Dfam-consortium / RepeatModeler

De-Novo Repeat Discovery Tool
Other
183 stars 23 forks source link

Issue with the all-by-other comparisons in RepeatModeler Round 2 #115

Closed goodgodric28 closed 3 years ago

goodgodric28 commented 3 years ago

I am having an issue that appears to be a memory problem, but based on my reading of other issues and the documentation, other folks have not had such a problem. This is on one ~1.5 Gb genome with ~1100 scaffolds and an estimated 35% repeats (using GenomeScope). Any suggestions?

>     -- Input Database Coverage: 3020628 bp out of 1515217215 bp ( 0.20 % )
>     Sampling Time: 00:02:17 (hh:mm:ss) Elapsed Time
>     Running all-by-other comparisons...
>     2% completed, 00:19:59 (hh:mm:ss) est. time remaining.
>     4% completed, 00:10:08 (hh:mm:ss) est. time remaining.
>     7% completed, 00:7:17 (hh:mm:ss) est. time remaining.
>     sh: /bin/cat: Argument list too long
>     8% completed, 00:6:00 (hh:mm:ss) est. time remaining.
>     10% completed, 00:5:14 (hh:mm:ss) est. time remaining.
>     WARNING: Retrying batch ( 24 ) [ 0 ]...
>     WARNING: Retrying batch ( 25 ) [ 0 ]...
>     12% completed, 00:4:42 (hh:mm:ss) est. time remaining.
>     WARNING: Retrying batch ( 26 ) [ 0 ]...
>     14% completed, 00:4:29 (hh:mm:ss) est. time remaining.
>     WARNING: Retrying batch ( 27 ) [ 0 ]...
>     WARNING: Retrying batch ( 28 ) [ 0 ]...
>     WARNING: Retrying batch ( 24 ) [ 0 ]...
>     sh: line 1: 129357 Segmentation fault /home/sluglife/programs/rmblast-2.10.0/bin/blastdbcmd -db /oasis/projects/nsf/ddp370/sluglife/berghia_genome/dovetail_hic_Aug2020/Berghia_Aug2020_purgedups/repeatmodeler/RM_40182.MonJan251233542021/round-2/sampleDB-2.fa.masked -entry "gi|31" >> /oasis/projects/nsf/ddp370/sluglife/berghia_genome/dovetail_hic_Aug2020/Berghia_Aug2020_purgedups/repeatmodeler/RM_40182.MonJan251233542021/round-2/batch-30.fa 2>> /oasis/projects/nsf/ddp370/sluglife/berghia_genome/dovetail_hic_Aug2020/Berghia_Aug2020_purgedups/repeatmodeler/RM_40182.MonJan251233542021/round-2/blastdbcmd.log
>     WARNING: Retrying batch ( 25 ) [ 0 ]...
>     WARNING: Retrying batch ( 29 ) [ 0 ]...
>     17% completed, 00:4:32 (hh:mm:ss) est. time remaining.
>     WARNING: Retrying batch ( 26 ) [ 0 ]...
>     WARNING: Retrying batch ( 30 ) [ 0 ]...
>     18% completed, 00:4:17 (hh:mm:ss) est. time remaining.
>     WARNING: Retrying batch ( 27 ) [ 0 ]...
>     21% completed, 00:4:00 (hh:mm:ss) est. time remaining.
>     WARNING: Retrying batch ( 28 ) [ 0 ]...
>     23% completed, 00:3:47 (hh:mm:ss) est. time remaining.
> 
>     FATAL ERROR: RepeatModeler giving up.

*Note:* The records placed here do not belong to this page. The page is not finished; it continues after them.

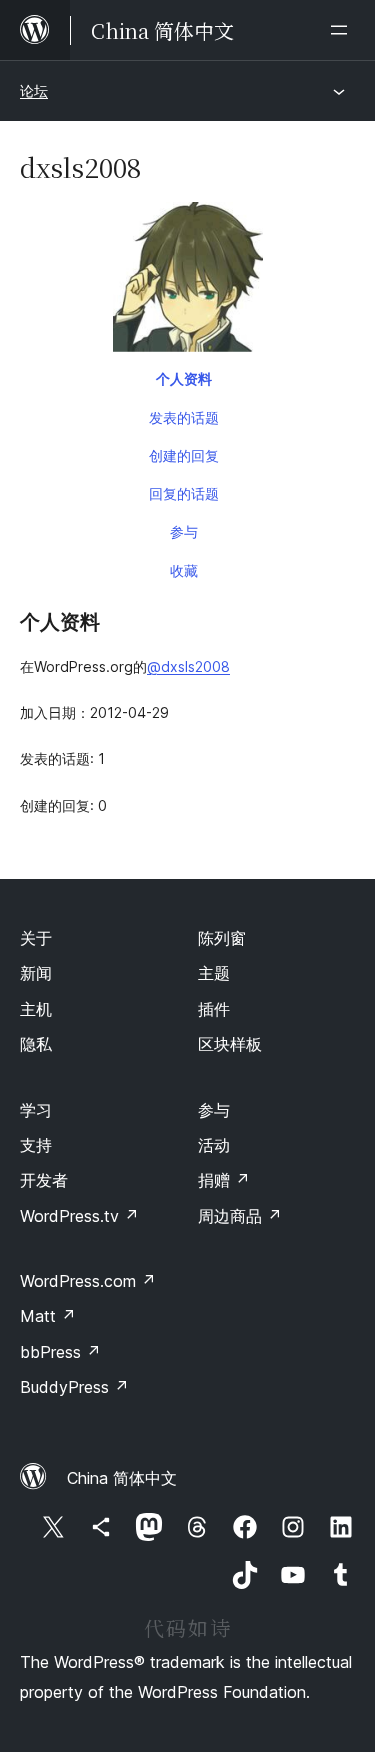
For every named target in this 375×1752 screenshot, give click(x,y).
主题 (214, 973)
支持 (36, 1145)
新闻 (36, 973)
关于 (36, 938)
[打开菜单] (343, 30)
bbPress (60, 1352)
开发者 (44, 1180)
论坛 (34, 90)
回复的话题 (184, 493)
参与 (184, 531)
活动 (214, 1145)
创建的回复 (184, 455)
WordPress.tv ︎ (79, 1216)
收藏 (184, 570)
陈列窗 (222, 938)
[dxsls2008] (187, 281)
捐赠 (224, 1180)
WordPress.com (88, 1281)
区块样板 (230, 1044)
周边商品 (240, 1216)
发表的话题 (184, 417)
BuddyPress (74, 1387)
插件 (214, 1009)
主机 (36, 1009)
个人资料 (184, 378)
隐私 (36, 1044)
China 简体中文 (122, 1478)
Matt (48, 1316)
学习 (36, 1110)
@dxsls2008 (188, 666)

One or more
>     batches failed! Unfortunately this type of error
>     cannot be recovered from. Please submit the following
>     details to the feedback page at the repeatmasker
> 
>     RepeatModeler Version: 2.0.1
>     Search Engine: rmblast [ 2.10.0+ ]
>     Command Line: /home/sluglife/programs/RepeatModeler/RepeatModeler-database Berghia_Aug2020_purged -pa 24 -LTRStruct
>     Batch Number: 24
>     Disk Space:
> 
>     System Memory:
>     MemTotal: 1585293480 kB
>     MemFree: 1294664108 kB
>     MemAvailable: 1298156236 kB
>     Cached: 5941428 kB
>     SwapCached: 0 kB
>     SwapTotal: 0 kB
>     SwapFree: 0 kB
>     Further details about this problem may be found in
>     the directory: /oasis/projects/nsf/ddp370/sluglife/berghia_genome/dovetail_hic_Aug2020/Berghia_Aug2020_purgedups/repeatmodeler/RM_40182.MonJan251233542021
> 
>     slurmstepd: Exceeded step memory limit at some point.
>     slurmstepd: Exceeded job memory limit at some point
jebrosen commented 3 years ago
slurmstepd: Exceeded step memory limit at some point.
slurmstepd: Exceeded job memory limit at some point

What are the memory limits you have on this cluster? It may simply be too low a limit to run RepeatModeler (although the actual machine seems to have plenty of memory), or you may need to use a lower -pa value. For the RMBlast search engine RepeatModeler uses 4 cores per batch, so you would have 96 simultaneous RMBlast threads given that command.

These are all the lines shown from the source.